Por si esto pareciera al lector demasiado teórico o abstracto, descendamos a las realidades concretas (aunque éstas siempre dependan de las abstractas). Ahí está la nueva asignatura de Educación para la Ciudadanía, en la que hasta su denominación es torpe (¿por qué no educación cívica?). No es el Estado el que debe formar la conciencia de los ciudadanos, ni determinar el contenido de la opinión pública. Para ello carece de autoridad espiritual. Por el contrario, el Estado (al menos, el democrático) existe para gobernar y legislar de acuerdo con la opinión pública. Pero la formación de ella le es absolutamente ajena. Tampoco tiene el Estado el derecho de educar, sino la obligación de garantizar el ejercicio de ese derecho. Ahí está también la errática decisión de que los alumnos pasen al curso siguiente incluso con cuatro suspensos. O la vulneración del derecho a recibir la enseñanza en la lengua materna o en la libremente elegida. O la ridícula y totalitaria pretensión de imponer el uso de una determinada lengua hasta en el tiempo de recreo. O la eliminación de las enseñanzas comunes en toda España, puerta abierta al particularismo y al secesionismo.
Mucho es lo que se puede aprender de Rousseau acerca de los fundamentos del extravío intelectual y moral actual. El pensador ginebrino, atrabiliario, genial y fundamentalmente equivocado, es el más influyente en la izquierda actual.
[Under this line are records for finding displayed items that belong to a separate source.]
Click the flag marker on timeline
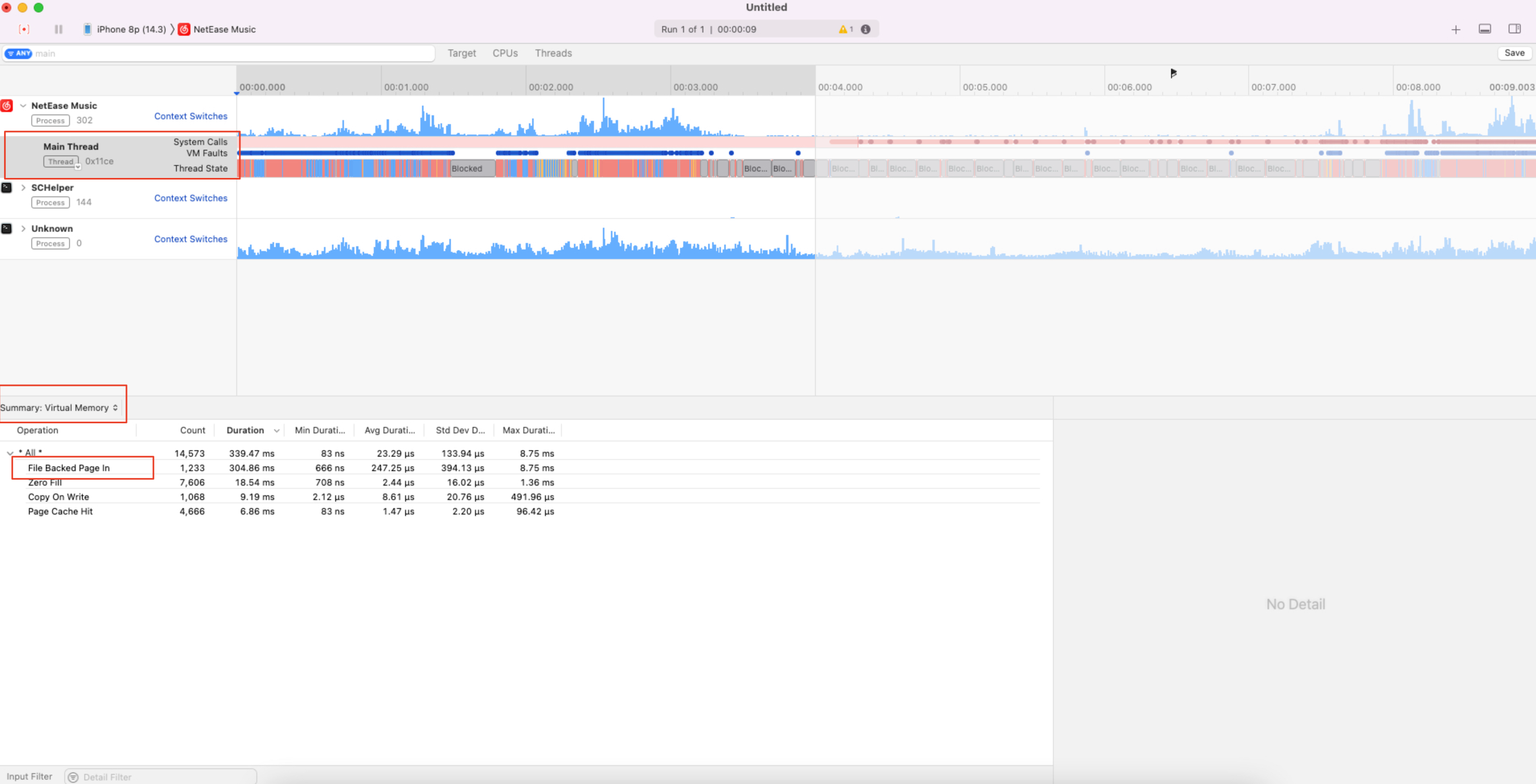 click(1173, 73)
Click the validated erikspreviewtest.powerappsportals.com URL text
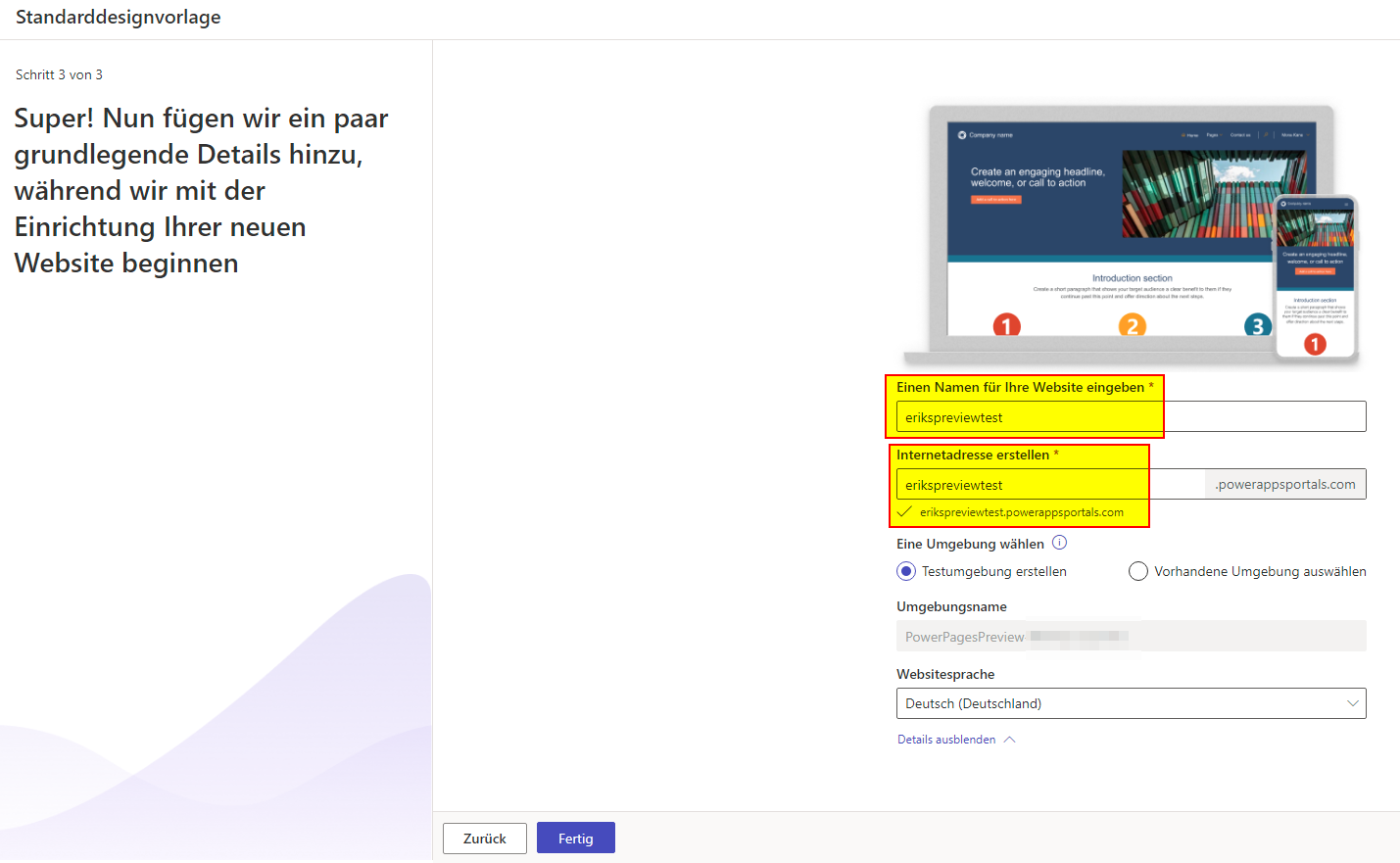The height and width of the screenshot is (863, 1400). pos(1021,512)
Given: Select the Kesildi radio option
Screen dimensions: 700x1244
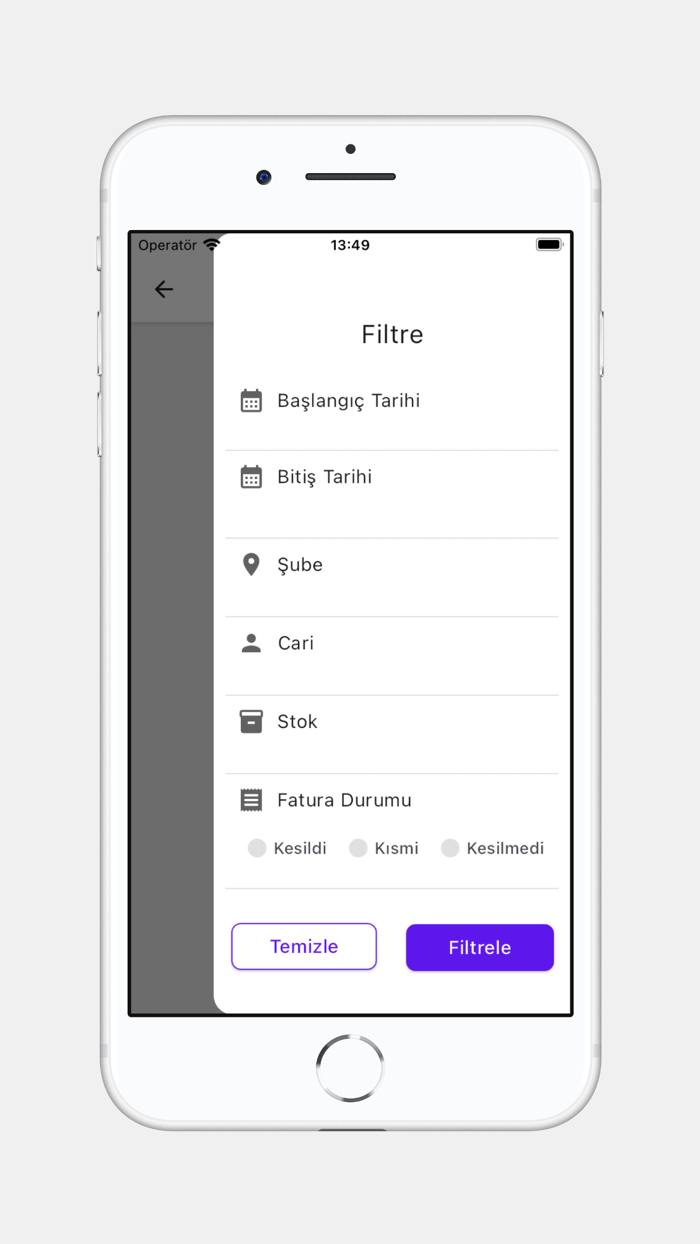Looking at the screenshot, I should pos(257,848).
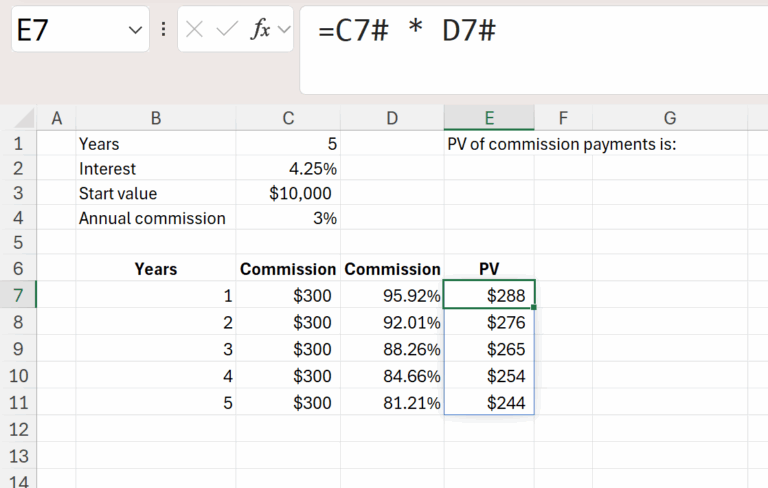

Por encima incluso (al menos en la teoría) de Marx, al cabo, epígono suyo. Y, sobre todo, en el ámbito de la educación. De él procede esa nefasta tendencia pedagógica a respetar la espontaneidad del niño, derivada de su defensa del hombre natural o del buen salvaje.
La Academia de Ciencias de Dijon convocó un concurso literario en el que los participantes debían discutir si el progreso de las ciencias y las artes (técnicas) había contribuido o no al aumento de la felicidad de la humanidad. Rousseau concursó defendiendo la tesis negativa. Ganó el premio. Si tenía razón, entonces la educación no debía promover el conocimiento de las ciencias y las artes, vías seguras hacia la desgracia, sino más bien la ignorancia de ellas y el fomento de la vida espontánea e instintiva. De ahí a la falsa pedagogía de la primacía de lo lúdico y de lo instintivo sólo había un paso. Educar no sería forjar un hombre ideal, sino dejar ser. Lo importante no es el ideal, sino la autenticidad y una falsa libertad sin principios, normas y valores. La vida ideal nunca es la que ya es, sino la que debe ser.
Acaso no todo ello sea imputable directamente a Rousseau, pero sí puede derivarse de él. Bertrand Russell, demoledor crítico tanto de la obra como de la moralidad del escritor ginebrino, afirmó que mientras que de John Locke procedían Roosewelt y Churchill, de Rousseau procedían Hitler y Stalin. Aunque no se comparta por entero tan enérgico dictamen, no cabe duda de que encierra buena dosis de verdad, que ha llevado a hablar de él como teórico de la democracia totalitaria. Su herencia no es, desde luego, la de la ilustración.
Es poco probable que nuestros gobernantes actuales hayan leído a Rousseau, pero, aún así, sus prejuicios educativos (y no sólo ellos; también sus dificultades para comprender y aceptar los principios de la democracia liberal) se derivan, en buena medida, de las migajas ideológicas de tan fascinante como resentido y extraviado pensador.